The organization was anxious to address what it saw as "market and public policy failure" in deploying resources against neglected diseases, says James Orbinski, associate professor of medicine at the University of Toronto and the former MSF president who accepted the prize.

"It was clear from our projects around the world that patients were dying of disease for which existing treatments were less and less effective. Existing treatments were imperfect at best and were not designed to meet the delivery needs of people in the developing world," Orbinski tells C&EN. "We felt that wasn't good enough."

MSF found, however, that the private and public health care communities generally accepted the situation. "The sense was that the market would do what was necessary," he recalls of the prevailing attitude. "But it was clear to us that an untapped and unmarshaled potential existed."

What was needed, Orbinski says, was a not-for-profit center outside MSF to coordinate public and private efforts. "We needed money and intellectual resources," he says. "We needed the right people at the table in the right room." With the boost from Stockholm, MSF established a working group that would lead to DNDi's launch in 2003.

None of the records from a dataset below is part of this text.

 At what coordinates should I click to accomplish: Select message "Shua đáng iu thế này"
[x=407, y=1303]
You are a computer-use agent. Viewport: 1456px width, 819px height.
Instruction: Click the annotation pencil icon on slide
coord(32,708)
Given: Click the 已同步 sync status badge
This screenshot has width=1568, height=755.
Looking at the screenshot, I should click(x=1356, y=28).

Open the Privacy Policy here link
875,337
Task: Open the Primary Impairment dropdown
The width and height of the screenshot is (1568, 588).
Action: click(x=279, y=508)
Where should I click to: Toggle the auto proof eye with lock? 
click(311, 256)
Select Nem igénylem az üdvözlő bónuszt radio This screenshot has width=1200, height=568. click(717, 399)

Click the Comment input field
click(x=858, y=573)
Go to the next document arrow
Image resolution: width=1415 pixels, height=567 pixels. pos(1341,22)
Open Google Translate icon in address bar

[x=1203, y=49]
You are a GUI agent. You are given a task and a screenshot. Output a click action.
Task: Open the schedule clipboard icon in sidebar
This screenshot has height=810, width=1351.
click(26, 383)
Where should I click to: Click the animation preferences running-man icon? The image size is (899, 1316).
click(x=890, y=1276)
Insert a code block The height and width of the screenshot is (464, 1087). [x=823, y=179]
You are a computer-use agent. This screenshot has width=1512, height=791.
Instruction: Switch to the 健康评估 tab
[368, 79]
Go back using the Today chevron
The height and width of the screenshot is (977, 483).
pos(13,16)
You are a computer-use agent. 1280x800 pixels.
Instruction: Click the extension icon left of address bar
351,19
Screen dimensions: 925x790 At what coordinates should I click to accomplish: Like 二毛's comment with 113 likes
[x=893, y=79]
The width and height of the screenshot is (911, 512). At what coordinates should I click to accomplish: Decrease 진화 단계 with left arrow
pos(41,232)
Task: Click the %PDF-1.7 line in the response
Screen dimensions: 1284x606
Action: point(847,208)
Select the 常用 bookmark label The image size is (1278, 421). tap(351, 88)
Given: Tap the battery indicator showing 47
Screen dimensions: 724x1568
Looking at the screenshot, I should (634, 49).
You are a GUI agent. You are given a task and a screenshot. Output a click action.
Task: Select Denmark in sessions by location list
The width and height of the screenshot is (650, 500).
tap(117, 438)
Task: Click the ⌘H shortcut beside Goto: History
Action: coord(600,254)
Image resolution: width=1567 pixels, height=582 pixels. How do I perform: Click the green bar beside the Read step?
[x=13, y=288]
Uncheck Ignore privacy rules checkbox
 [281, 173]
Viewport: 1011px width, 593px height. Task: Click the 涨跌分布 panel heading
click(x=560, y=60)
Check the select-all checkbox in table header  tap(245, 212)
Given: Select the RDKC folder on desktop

One of the people around the table was Thomas Saugnac, a consultant from Ernst & Young's Paris office who was brought in to help work out the business angle for an organization that would specialize in managing drug research projects.

"As a businessperson, I was a bit amazed at this group of gentlemen and ladies with their heart in their hands and not much business focus," Saugnac recalls. "But our feasibility study indicated that a pure business orientation would fail if it didn't recognize the power of the group's energy and ability to make things happen." Ernst & Young also recognized the power of the MSF "brand" as a major asset.

Saugnac credits the working group's director, Yves Champey, the former head of commercial development at Rhône-Poulenc, with instilling the venture with a business rationale and discipline. Champey's business sensibility balanced the humanitarian background of DNDi's executive director, Bernard Pécoul, the former head of MSF in France.

DNDi has shown pharmaceutical firms that developing drugs for neglected diseases does not have to take as long as it does to develop a blockbuster statin drug, Saugnac points out. This is especially the case when DNDi makes sure the research gets full attention. "They have put pressure on pharma companies and their partners to move on neglected diseases at the speed comparable to that of a blockbuster A-Team," he says.